== Problem description ==
Locate the line containing "You are a GUI" in the material below. Copy that line and all following lines through the end exactly, omitting any pictures.

== Entries provided ==
-- Opening Marker --
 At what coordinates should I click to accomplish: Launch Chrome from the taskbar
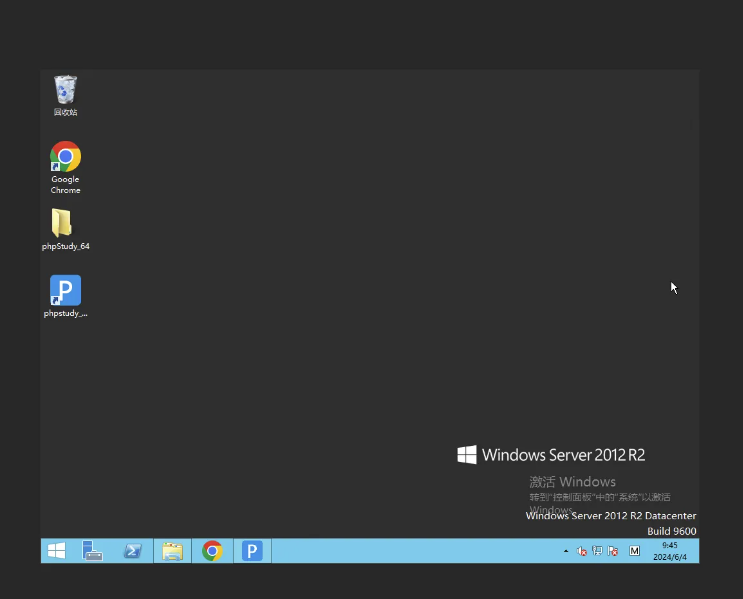point(212,551)
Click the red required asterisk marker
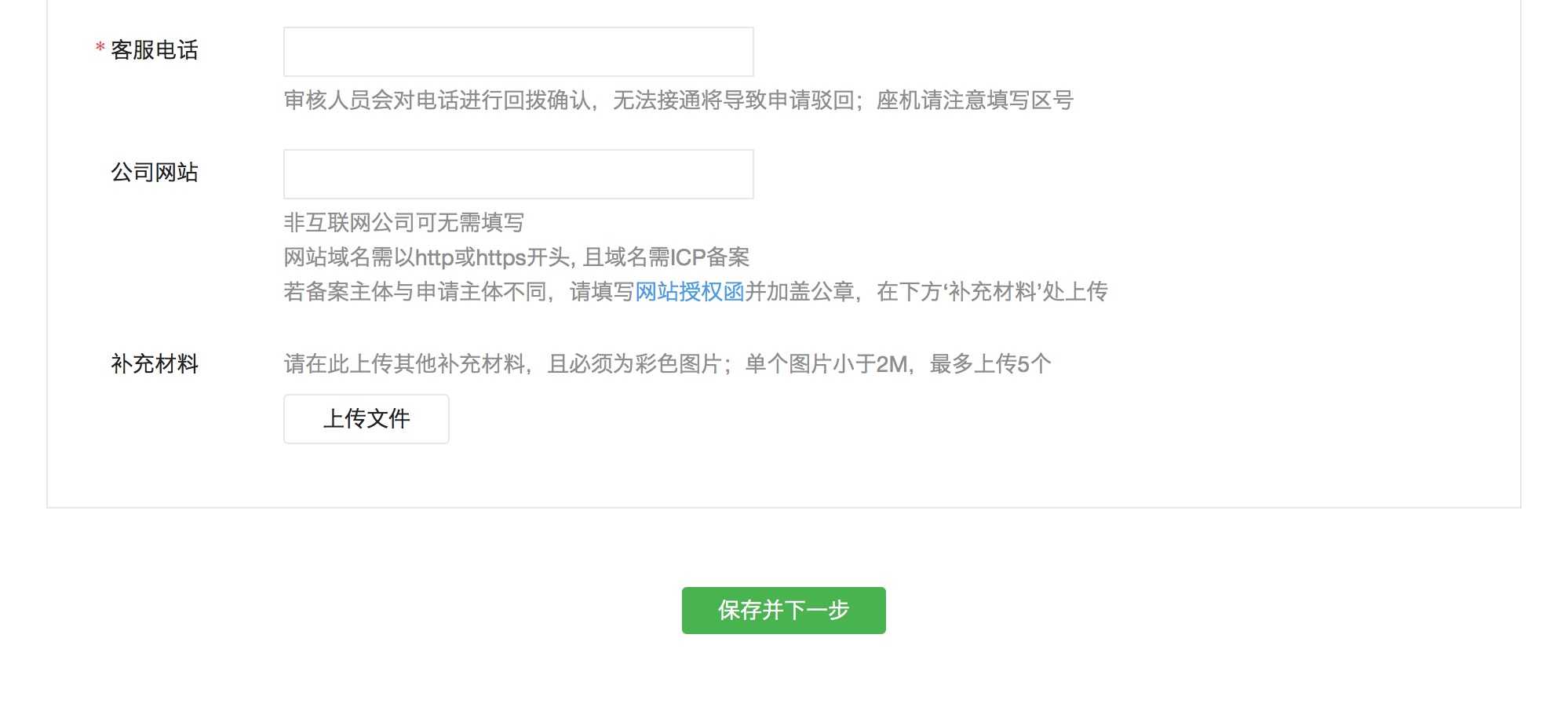Image resolution: width=1568 pixels, height=711 pixels. [x=100, y=49]
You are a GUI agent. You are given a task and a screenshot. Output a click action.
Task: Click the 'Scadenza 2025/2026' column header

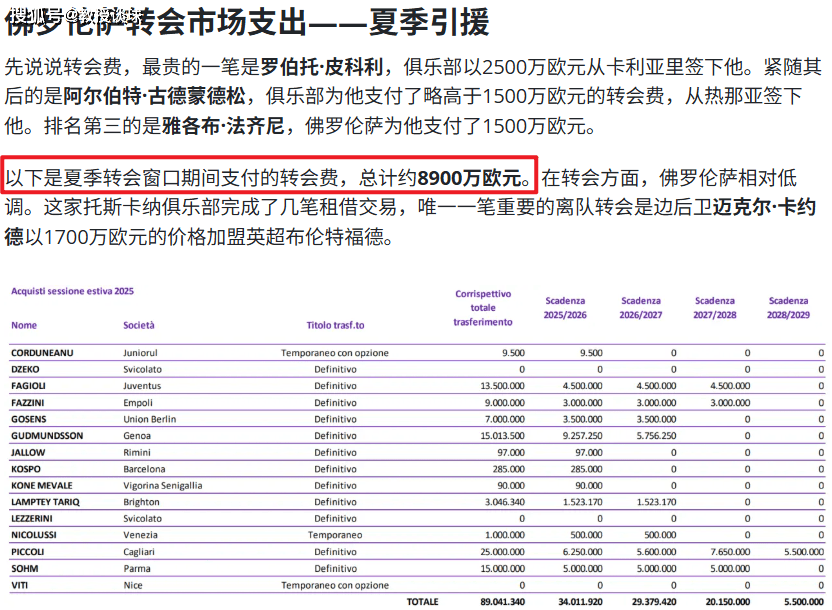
-- Closing Marker --
== Exercise response ==
You are a GUI agent. You are given a task and a screenshot. Output a click action.
Task: Click the 'Scadenza 2025/2026' column header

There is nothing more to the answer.